==== PROVIDED RECORDS ====

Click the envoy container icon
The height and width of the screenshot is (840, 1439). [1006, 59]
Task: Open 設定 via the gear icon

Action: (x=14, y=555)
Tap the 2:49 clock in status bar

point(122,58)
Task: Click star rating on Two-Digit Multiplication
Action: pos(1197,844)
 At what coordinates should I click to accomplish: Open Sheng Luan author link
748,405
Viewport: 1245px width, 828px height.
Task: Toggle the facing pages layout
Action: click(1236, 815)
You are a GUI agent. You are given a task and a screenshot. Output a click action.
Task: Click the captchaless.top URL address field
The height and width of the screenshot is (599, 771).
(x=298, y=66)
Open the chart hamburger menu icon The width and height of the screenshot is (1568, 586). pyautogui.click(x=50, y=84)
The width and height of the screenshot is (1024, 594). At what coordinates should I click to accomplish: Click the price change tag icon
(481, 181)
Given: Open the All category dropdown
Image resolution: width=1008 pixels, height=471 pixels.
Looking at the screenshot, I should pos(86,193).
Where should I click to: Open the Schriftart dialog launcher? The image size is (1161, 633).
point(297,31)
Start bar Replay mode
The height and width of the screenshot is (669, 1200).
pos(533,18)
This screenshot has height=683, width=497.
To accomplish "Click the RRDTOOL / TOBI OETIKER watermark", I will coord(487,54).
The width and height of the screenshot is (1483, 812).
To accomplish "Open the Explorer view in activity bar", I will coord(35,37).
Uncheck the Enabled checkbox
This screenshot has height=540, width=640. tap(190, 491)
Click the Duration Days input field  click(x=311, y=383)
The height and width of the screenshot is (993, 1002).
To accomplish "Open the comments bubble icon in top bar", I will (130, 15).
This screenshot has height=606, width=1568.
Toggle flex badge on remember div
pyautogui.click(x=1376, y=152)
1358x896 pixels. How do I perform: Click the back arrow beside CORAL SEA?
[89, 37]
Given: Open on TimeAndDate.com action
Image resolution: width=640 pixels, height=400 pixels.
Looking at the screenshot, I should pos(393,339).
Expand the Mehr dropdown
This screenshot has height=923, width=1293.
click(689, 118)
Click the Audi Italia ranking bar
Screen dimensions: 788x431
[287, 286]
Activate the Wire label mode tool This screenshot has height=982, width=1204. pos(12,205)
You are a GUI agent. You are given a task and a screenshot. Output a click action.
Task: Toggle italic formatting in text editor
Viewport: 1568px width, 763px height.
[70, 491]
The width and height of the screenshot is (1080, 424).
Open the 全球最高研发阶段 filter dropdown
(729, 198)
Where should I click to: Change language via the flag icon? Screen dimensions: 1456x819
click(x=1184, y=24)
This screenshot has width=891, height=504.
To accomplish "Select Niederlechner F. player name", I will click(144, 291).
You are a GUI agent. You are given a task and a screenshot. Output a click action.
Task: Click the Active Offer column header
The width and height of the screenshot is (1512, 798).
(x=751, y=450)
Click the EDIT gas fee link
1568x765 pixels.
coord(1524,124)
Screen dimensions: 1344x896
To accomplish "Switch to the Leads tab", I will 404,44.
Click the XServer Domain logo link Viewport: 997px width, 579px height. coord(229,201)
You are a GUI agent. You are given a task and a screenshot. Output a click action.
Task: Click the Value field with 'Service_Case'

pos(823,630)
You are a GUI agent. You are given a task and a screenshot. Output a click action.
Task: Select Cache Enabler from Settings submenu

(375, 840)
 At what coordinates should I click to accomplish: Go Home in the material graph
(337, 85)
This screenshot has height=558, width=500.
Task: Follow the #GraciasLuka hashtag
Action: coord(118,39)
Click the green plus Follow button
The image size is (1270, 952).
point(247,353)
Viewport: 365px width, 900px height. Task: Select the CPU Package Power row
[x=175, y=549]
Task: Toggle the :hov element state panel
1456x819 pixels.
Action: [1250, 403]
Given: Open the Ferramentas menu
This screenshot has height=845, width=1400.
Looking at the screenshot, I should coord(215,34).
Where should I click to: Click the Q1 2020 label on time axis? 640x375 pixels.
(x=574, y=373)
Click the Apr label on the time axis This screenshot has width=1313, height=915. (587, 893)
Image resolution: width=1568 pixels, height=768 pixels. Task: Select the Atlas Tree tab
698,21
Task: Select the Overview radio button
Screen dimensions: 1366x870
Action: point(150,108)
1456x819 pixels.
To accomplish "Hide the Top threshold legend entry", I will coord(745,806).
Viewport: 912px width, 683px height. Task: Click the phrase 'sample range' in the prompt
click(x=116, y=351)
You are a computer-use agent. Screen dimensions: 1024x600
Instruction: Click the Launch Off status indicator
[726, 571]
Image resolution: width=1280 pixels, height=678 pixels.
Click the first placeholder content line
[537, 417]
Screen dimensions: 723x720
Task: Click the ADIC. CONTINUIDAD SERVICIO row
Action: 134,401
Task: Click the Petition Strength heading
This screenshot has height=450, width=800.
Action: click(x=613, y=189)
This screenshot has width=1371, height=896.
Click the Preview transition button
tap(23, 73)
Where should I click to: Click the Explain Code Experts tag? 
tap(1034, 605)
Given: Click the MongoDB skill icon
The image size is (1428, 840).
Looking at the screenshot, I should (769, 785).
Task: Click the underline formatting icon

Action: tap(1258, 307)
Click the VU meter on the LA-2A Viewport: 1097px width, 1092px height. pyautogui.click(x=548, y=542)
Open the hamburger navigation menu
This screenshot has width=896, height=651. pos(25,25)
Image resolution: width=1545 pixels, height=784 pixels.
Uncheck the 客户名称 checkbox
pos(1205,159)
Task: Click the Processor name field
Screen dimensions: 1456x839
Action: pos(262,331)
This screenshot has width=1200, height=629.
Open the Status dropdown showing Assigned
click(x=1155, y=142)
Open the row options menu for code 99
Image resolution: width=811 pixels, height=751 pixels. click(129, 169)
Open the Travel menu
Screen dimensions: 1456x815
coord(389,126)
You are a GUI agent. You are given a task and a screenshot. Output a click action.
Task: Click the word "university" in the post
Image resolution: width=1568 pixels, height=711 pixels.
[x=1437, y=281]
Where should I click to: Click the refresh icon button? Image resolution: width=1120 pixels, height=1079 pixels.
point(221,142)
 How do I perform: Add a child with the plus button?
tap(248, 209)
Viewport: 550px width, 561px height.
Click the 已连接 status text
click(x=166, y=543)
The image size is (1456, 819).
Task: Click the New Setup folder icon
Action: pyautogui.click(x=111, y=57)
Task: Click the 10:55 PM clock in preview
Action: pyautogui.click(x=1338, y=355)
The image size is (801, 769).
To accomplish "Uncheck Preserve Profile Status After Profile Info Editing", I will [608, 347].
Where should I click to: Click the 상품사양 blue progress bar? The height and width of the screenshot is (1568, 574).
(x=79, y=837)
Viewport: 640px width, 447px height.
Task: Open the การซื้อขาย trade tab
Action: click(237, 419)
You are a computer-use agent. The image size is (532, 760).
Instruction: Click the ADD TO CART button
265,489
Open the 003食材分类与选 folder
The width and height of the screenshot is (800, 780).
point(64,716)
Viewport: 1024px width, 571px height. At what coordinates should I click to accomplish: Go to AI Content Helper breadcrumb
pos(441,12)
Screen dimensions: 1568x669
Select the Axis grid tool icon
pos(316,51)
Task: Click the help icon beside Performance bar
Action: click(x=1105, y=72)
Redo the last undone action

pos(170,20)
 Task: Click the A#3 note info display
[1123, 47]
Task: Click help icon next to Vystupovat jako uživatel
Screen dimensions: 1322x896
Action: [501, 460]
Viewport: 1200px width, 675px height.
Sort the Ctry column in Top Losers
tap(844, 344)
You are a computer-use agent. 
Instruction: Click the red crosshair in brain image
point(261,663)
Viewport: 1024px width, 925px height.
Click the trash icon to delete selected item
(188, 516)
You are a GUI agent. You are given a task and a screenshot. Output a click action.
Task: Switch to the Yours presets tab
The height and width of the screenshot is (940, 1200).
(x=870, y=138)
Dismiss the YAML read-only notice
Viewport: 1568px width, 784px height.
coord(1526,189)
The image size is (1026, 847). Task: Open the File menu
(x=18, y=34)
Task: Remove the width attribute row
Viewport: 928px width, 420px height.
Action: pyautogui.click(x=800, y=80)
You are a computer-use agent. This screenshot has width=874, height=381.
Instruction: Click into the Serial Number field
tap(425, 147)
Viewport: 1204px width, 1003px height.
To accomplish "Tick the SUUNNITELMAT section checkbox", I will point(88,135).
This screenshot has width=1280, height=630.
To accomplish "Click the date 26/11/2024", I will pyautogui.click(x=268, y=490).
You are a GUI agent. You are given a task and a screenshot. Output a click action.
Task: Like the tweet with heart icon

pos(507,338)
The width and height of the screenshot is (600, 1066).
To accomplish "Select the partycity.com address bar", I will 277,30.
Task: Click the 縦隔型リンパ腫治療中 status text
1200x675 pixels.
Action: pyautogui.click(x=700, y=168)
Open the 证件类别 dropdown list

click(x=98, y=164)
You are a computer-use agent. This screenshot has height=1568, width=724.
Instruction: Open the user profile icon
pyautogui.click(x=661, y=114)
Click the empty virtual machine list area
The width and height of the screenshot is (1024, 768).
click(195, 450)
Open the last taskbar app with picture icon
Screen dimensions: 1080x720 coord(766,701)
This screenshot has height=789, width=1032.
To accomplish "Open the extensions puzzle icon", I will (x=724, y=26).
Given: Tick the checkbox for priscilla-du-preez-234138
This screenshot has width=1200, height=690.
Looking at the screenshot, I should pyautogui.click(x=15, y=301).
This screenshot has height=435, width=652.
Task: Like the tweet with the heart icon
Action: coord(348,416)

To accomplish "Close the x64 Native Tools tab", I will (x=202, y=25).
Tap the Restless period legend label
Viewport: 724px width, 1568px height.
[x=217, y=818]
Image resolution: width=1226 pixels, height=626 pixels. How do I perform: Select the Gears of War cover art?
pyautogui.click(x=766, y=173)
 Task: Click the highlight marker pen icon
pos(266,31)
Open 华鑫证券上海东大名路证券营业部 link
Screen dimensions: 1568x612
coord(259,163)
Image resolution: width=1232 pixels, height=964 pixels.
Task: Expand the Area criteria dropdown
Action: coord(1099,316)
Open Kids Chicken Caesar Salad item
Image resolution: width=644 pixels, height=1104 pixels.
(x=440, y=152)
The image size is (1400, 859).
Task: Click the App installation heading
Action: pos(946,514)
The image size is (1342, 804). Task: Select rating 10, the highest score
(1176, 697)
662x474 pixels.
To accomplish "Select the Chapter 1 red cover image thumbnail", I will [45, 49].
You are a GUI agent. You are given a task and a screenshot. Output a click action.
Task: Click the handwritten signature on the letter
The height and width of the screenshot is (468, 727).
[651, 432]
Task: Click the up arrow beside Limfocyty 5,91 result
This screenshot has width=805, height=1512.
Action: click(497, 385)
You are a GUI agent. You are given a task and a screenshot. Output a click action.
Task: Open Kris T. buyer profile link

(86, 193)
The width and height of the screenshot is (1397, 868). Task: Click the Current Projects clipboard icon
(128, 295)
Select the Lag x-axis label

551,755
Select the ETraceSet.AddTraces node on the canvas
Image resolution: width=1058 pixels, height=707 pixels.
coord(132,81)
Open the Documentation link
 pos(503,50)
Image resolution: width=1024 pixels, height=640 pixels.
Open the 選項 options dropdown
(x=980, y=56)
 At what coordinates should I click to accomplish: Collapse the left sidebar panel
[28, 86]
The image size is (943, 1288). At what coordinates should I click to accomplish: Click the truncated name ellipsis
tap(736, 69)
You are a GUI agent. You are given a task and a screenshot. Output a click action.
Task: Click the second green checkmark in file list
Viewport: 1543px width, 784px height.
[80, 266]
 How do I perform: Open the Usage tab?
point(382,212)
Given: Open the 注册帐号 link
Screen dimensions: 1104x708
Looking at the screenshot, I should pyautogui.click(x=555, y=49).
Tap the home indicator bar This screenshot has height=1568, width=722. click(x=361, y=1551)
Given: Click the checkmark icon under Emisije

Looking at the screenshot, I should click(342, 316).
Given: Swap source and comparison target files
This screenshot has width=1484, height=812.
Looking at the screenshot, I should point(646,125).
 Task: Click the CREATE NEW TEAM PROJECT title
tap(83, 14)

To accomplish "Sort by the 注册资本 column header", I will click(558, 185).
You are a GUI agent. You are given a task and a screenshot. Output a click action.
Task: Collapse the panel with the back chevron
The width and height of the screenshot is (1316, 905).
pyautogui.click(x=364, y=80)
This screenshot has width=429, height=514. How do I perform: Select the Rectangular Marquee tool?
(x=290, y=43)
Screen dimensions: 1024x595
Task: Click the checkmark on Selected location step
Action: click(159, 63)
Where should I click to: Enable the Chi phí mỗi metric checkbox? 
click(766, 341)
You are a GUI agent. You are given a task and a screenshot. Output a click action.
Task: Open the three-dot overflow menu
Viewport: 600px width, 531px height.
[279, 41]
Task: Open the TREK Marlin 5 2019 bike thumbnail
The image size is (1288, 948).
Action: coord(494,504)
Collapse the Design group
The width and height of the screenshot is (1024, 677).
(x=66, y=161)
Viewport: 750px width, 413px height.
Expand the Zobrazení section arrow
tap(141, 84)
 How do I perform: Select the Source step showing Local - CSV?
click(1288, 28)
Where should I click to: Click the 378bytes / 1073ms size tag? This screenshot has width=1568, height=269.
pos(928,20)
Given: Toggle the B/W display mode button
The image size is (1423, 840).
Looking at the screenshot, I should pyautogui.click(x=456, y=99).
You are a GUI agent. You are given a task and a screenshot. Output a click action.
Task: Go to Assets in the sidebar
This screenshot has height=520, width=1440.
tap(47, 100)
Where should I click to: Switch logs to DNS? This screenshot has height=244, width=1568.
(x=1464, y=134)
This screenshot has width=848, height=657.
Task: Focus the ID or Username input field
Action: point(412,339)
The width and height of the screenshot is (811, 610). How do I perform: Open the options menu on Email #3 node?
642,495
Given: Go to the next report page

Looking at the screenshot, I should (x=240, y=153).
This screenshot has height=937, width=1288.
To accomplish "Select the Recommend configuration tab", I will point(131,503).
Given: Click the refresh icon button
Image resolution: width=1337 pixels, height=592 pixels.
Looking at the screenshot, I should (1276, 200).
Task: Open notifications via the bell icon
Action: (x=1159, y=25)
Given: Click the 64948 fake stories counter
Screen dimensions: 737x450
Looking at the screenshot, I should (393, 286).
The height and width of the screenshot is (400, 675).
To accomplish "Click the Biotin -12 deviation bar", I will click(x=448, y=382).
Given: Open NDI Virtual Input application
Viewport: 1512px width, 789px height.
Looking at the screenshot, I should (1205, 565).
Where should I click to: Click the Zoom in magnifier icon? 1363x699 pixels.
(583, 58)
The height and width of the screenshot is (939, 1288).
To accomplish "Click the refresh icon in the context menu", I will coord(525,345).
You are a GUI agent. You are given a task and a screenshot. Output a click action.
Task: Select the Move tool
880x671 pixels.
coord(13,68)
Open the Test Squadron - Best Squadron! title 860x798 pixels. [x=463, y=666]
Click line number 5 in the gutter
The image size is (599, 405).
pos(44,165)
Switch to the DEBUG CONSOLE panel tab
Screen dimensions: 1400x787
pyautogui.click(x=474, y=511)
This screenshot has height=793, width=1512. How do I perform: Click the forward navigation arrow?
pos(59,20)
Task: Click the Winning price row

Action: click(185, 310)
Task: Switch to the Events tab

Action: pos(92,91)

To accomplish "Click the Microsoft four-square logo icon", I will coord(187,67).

====

WHAT THE EXERCISE ASKS: Reproduce everything from "Given: Swap source" down to "will click(558, 185)." in the data, substituting "reference" for "comparison" and keeping all else unchanged.

COMPLETE RESPONSE:
Given: Swap source and reference target files
This screenshot has width=1484, height=812.
Looking at the screenshot, I should point(646,125).
 Task: Click the CREATE NEW TEAM PROJECT title
tap(83, 14)

To accomplish "Sort by the 注册资本 column header", I will click(558, 185).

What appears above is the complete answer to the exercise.